Eliciting the child's voice in adverse event reporting in oncology trials: Cognitive interview findings from the Pediatric Patient‐Reported Outcomes version of the Common Terminology Criteria for Adverse Events initiative

Background Adverse event (AE) reporting in oncology trials is required, but current practice does not directly integrate the child's voice. The Pediatric Patient‐Reported Outcomes version of the Common Terminology Criteria for Adverse Events (PRO‐CTCAE) is being developed to assess symptomatic AEs via child/adolescent self‐report or proxy‐report. This qualitative study evaluates the child's/adolescent's understanding and ability to provide valid responses to the PRO‐CTCAE to inform questionnaire refinements and confirm content validity.
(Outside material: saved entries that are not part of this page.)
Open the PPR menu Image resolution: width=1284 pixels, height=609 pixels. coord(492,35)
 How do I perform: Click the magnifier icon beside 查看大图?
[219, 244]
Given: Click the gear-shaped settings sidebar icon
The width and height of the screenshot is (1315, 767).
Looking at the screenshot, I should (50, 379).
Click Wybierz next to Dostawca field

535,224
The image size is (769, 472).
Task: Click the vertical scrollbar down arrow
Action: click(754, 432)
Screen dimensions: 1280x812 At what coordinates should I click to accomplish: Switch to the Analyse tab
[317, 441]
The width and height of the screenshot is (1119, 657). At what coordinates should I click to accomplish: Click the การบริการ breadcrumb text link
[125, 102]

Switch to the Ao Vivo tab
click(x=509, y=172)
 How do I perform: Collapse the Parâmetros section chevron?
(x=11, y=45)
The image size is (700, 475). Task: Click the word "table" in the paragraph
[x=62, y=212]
Procedure From seven pediatric research hospitals, children/adolescents ages 7–15 years who were diagnosed with cancer and receiving treatment were eligible, along with their parent‐proxies. The Pediatric PRO‐CTCAE includes 130 questions that assess 62 symptomatic AEs capturing symptom frequency, severity, interference, or presence. Cognitive interviews with retrospective probing were completed with children in the age groups of 7–8, 9–12, and 13–15 years. The children/adolescents and proxies were interviewed independently. Results Two rounds of interviews involved 81 children and adolescents and 74 parent‐proxies. Fifteen of the 62 AE terms were revised after Round 1, including refinements to the questions assessing symptom severity. Most participants rated the PRO‐CTCAE AE items as “very easy” or “somewhat easy” and were able to read, understand, and provide valid responses to questions. A few AE items assessing rare events were challenging to understand. Conclusions The Pediatric and Proxy PRO‐CTCAE performed well among children and adolescents and their proxies, supporting its content validity. Data from PRO‐CTCAE may improve symptomatic AE reporting in clinical trials and enhance the quality of care that children receive.